*** DATASET RECORDS Section Begins ***
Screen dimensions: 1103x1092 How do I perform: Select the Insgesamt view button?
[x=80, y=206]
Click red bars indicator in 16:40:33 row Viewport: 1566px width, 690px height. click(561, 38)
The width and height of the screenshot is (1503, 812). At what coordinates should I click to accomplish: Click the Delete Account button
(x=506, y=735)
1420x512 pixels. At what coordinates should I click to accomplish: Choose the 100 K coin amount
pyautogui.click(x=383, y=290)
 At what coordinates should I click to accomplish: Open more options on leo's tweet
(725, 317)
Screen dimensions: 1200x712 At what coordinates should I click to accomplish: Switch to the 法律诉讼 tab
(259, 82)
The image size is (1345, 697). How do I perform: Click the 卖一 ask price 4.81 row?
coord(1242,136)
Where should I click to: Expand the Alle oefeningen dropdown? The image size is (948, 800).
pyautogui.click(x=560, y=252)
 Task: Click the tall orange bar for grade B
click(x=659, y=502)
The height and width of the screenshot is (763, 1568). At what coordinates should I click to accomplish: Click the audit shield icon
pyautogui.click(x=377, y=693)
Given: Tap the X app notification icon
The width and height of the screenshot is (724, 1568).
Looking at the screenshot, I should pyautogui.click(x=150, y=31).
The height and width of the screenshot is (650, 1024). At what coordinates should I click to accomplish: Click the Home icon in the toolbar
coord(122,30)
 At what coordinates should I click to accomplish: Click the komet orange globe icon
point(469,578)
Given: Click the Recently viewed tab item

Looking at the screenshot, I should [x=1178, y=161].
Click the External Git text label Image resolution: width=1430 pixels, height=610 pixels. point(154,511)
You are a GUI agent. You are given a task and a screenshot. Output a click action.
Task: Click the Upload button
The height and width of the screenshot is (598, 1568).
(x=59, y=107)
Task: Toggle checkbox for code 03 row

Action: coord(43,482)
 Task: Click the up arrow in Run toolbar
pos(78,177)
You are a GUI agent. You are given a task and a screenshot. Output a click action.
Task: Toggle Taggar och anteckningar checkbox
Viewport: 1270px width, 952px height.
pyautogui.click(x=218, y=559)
*** DATASET RECORDS Section Ends ***
> [EXERCISE]: A complete and exact repetition of the entries is required.

> [WRITTEN ANSWER]:
Screen dimensions: 1103x1092 How do I perform: Select the Insgesamt view button?
[x=80, y=206]
Click red bars indicator in 16:40:33 row Viewport: 1566px width, 690px height. click(561, 38)
The width and height of the screenshot is (1503, 812). At what coordinates should I click to accomplish: Click the Delete Account button
(x=506, y=735)
1420x512 pixels. At what coordinates should I click to accomplish: Choose the 100 K coin amount
pyautogui.click(x=383, y=290)
 At what coordinates should I click to accomplish: Open more options on leo's tweet
(725, 317)
Screen dimensions: 1200x712 At what coordinates should I click to accomplish: Switch to the 法律诉讼 tab
(259, 82)
The image size is (1345, 697). How do I perform: Click the 卖一 ask price 4.81 row?
coord(1242,136)
Where should I click to: Expand the Alle oefeningen dropdown? The image size is (948, 800).
pyautogui.click(x=560, y=252)
 Task: Click the tall orange bar for grade B
click(x=659, y=502)
The height and width of the screenshot is (763, 1568). At what coordinates should I click to accomplish: Click the audit shield icon
pyautogui.click(x=377, y=693)
Given: Tap the X app notification icon
The width and height of the screenshot is (724, 1568).
Looking at the screenshot, I should pyautogui.click(x=150, y=31).
The height and width of the screenshot is (650, 1024). At what coordinates should I click to accomplish: Click the Home icon in the toolbar
coord(122,30)
 At what coordinates should I click to accomplish: Click the komet orange globe icon
point(469,578)
Given: Click the Recently viewed tab item

Looking at the screenshot, I should [x=1178, y=161].
Click the External Git text label Image resolution: width=1430 pixels, height=610 pixels. point(154,511)
You are a GUI agent. You are given a task and a screenshot. Output a click action.
Task: Click the Upload button
The height and width of the screenshot is (598, 1568).
(x=59, y=107)
Task: Toggle checkbox for code 03 row

Action: coord(43,482)
 Task: Click the up arrow in Run toolbar
pos(78,177)
You are a GUI agent. You are given a task and a screenshot. Output a click action.
Task: Toggle Taggar och anteckningar checkbox
Viewport: 1270px width, 952px height.
pyautogui.click(x=218, y=559)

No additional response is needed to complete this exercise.